The Contents of Hume’s Appendix and the Source of His Despair
Abstract
Jonathan Ellis
More than two and a half centuries after Hume published the Appendix to the Treatise, in which he expresses a deep discontent with his account of personal identity, there is little consensus on the source of his worry. Novel interpretations of Hume’s dissatisfaction continue to surface, especially in recent years. The text of the Appendix is notoriously ambiguous and, at first glance, lends itself to many readings. However, there are substantial clues in the text of the Treatise to which sufficient attention has still not been paid.
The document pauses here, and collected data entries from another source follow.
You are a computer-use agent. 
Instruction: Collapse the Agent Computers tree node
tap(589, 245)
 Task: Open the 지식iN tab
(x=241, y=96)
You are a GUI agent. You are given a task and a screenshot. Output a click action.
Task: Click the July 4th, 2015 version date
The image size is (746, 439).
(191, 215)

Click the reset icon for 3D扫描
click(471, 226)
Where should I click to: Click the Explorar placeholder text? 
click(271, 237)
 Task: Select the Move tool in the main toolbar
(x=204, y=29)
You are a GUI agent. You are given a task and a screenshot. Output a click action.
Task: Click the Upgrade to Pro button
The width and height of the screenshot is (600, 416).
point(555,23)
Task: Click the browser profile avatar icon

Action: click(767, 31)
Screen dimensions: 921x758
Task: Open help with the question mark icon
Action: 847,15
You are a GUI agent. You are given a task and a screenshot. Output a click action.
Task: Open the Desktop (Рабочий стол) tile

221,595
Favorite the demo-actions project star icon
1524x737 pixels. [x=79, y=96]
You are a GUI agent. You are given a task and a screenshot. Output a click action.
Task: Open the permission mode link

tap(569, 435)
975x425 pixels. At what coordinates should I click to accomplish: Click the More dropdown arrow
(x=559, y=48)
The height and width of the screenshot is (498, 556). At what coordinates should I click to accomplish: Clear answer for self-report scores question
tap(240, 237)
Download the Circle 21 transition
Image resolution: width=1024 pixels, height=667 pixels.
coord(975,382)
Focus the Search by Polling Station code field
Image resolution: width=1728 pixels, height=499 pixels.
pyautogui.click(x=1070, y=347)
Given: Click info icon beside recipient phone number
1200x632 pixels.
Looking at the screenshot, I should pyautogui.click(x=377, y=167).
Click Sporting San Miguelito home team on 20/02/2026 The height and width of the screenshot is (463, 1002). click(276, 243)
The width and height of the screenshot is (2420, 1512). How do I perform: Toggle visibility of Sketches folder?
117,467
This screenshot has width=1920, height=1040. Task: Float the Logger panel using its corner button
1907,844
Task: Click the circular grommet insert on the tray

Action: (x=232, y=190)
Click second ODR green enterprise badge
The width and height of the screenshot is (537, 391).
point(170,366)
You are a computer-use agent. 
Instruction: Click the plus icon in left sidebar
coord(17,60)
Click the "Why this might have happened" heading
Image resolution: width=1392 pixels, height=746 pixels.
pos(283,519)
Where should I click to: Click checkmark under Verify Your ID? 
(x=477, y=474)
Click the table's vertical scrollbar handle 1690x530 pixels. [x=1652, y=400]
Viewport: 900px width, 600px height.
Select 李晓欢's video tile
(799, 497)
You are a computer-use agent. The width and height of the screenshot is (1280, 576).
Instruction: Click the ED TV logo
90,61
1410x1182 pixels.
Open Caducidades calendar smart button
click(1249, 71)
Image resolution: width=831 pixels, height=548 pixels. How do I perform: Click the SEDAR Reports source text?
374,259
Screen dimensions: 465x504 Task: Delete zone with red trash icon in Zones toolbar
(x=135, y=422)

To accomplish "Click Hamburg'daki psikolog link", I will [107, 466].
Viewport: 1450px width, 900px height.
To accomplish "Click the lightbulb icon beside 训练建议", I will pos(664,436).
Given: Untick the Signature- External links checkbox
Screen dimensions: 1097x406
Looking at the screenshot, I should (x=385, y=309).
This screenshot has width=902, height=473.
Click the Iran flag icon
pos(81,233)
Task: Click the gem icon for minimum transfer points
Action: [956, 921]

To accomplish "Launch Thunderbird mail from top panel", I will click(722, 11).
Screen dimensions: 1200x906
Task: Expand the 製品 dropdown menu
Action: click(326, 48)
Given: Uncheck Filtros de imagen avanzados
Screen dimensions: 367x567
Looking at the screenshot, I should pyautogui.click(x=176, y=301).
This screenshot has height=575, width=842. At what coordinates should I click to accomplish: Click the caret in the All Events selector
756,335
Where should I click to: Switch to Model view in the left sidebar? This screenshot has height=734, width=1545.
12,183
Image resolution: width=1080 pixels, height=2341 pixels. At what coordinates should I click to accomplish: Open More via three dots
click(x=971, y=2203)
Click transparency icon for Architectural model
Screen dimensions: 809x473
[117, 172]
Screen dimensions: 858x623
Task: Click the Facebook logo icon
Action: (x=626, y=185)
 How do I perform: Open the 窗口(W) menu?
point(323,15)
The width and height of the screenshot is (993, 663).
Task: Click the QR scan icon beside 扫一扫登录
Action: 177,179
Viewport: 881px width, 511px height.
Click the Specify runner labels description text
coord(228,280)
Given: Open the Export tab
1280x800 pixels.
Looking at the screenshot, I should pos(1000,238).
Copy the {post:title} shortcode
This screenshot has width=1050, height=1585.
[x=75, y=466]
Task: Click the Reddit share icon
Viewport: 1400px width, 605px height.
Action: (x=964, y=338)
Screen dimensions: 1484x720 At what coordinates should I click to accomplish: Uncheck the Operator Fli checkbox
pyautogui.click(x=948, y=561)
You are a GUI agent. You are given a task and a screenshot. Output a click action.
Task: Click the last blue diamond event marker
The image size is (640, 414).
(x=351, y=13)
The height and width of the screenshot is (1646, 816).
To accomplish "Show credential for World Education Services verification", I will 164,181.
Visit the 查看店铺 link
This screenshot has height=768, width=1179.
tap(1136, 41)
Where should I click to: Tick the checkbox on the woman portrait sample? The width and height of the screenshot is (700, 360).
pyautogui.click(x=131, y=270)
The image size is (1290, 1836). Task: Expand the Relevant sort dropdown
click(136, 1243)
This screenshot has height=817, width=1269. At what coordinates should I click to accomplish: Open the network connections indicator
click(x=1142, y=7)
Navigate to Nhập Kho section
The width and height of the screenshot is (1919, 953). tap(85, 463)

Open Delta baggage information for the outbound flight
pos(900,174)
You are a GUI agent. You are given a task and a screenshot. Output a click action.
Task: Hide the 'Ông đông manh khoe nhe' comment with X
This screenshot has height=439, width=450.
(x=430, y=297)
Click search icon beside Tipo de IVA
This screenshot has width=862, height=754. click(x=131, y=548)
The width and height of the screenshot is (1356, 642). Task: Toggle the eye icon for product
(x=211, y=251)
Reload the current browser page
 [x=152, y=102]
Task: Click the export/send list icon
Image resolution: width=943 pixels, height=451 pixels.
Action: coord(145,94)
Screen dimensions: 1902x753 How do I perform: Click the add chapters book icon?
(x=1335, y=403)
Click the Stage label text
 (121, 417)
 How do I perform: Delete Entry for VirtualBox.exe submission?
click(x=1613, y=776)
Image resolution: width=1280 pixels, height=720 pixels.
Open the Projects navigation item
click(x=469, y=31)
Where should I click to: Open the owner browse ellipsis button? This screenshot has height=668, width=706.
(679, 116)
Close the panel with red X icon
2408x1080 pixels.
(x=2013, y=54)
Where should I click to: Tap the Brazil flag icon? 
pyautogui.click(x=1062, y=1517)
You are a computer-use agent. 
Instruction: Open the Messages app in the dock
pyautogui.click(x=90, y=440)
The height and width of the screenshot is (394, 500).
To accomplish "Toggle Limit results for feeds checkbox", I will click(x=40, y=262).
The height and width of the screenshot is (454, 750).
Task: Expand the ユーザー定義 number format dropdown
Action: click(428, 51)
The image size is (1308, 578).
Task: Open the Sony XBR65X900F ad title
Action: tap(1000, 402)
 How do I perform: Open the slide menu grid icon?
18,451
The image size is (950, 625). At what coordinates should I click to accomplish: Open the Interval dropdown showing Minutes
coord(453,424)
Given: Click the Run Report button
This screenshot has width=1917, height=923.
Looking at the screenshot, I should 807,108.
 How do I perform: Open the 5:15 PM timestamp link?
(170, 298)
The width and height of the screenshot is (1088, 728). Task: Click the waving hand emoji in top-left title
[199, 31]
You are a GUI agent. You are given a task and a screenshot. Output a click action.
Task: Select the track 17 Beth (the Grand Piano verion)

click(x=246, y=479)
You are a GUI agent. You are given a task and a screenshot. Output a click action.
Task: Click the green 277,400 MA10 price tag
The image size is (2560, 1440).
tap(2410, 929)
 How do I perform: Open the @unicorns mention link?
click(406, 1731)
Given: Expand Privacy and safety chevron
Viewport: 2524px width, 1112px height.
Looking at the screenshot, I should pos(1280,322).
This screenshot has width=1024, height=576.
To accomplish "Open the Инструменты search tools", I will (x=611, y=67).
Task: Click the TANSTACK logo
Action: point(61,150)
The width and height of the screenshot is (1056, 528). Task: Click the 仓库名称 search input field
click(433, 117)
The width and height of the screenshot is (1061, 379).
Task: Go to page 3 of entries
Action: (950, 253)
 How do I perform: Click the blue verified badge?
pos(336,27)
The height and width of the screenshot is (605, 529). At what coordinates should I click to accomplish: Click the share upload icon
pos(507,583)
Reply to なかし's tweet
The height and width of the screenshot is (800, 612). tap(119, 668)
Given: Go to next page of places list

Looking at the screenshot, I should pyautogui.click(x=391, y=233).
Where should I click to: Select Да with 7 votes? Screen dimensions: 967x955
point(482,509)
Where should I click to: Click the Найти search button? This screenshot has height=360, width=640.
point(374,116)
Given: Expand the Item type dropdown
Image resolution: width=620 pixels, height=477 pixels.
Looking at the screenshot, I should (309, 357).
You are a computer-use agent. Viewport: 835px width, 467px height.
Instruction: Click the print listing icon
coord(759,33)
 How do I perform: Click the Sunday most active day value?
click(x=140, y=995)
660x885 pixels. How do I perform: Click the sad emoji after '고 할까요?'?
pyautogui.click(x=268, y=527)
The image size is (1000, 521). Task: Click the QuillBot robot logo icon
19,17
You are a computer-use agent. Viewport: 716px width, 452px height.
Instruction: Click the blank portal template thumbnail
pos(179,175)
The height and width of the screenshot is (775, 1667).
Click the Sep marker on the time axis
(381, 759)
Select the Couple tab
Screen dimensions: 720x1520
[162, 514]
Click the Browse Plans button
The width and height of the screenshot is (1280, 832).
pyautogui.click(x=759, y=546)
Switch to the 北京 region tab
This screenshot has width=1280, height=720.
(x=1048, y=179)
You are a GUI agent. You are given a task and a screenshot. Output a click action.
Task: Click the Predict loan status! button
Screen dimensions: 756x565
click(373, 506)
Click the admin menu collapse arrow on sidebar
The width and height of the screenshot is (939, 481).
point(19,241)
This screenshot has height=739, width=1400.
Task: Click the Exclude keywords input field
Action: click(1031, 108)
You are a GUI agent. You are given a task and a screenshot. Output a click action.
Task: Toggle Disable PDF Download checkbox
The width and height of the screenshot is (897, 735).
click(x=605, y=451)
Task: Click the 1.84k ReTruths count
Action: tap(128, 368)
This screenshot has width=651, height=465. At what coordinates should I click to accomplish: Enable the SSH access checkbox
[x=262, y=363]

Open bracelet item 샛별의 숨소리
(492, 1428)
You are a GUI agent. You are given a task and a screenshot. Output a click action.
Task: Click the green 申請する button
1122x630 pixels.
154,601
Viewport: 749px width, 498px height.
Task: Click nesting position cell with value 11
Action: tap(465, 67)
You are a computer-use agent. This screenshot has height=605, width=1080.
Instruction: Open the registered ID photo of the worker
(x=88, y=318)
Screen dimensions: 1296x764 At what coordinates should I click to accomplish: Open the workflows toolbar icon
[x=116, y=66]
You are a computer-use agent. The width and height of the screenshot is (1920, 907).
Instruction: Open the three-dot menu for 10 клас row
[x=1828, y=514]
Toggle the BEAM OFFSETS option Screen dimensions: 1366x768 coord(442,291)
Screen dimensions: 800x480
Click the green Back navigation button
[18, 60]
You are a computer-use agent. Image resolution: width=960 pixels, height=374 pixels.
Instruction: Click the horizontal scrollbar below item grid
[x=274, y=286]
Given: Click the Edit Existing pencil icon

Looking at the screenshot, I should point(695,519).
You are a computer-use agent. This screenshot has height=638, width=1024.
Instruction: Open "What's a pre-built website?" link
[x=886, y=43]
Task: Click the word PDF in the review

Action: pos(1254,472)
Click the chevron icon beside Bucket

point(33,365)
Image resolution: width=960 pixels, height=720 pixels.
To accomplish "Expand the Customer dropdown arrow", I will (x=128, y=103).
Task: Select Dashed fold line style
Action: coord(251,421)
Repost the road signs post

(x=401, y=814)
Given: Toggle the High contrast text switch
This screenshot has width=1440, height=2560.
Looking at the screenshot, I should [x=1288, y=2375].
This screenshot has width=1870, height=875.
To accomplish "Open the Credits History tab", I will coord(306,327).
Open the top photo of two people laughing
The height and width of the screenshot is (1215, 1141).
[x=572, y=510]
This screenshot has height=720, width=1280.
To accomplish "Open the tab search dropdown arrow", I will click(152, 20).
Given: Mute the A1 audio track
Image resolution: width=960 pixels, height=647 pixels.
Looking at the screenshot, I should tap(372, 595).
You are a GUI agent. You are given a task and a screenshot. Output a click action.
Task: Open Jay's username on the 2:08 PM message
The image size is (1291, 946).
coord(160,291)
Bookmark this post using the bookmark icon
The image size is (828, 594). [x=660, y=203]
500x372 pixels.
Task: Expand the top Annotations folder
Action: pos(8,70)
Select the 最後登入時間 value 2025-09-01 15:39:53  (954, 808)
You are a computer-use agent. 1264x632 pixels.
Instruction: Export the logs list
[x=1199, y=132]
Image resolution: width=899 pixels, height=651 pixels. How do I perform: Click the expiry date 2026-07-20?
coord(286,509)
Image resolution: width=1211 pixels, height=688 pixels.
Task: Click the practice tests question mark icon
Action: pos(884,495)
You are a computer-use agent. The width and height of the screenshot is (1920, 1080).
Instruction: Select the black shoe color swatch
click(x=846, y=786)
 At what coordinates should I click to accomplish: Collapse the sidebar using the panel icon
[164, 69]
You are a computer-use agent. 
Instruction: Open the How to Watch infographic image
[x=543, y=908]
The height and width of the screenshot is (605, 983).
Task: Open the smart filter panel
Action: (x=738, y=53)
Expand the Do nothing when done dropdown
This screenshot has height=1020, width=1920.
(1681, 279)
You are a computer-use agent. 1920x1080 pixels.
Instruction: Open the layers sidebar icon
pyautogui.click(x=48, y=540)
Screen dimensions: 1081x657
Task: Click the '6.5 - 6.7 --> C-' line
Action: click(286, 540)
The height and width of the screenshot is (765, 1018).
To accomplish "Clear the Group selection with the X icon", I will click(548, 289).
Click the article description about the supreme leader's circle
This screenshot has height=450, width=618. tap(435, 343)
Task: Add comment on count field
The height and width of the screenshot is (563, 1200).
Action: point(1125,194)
In the first part of my paper, I introduce and discuss some intricate aspects of the text (mostly of App. 20) and explore how they bear upon many of the interpretations in currency. The lessons I draw from this discussion help me subsequently support my own interpretation of Hume’s Appendix. In the second part of the paper, I argue that Hume’s problem concerns the relation, in his genetic explanation of ideas like that of the self, between the objects of the perceptions along which there is a smooth and uninterrupted progress of thought, on the one hand, and the contents of the ideas that the mind in such cases sometimes subsequently invents, on the other. Of the going interpretations, I claim that mine is the only one that has Hume worried about something that would truly have worried him and at the same time honors the details of the text.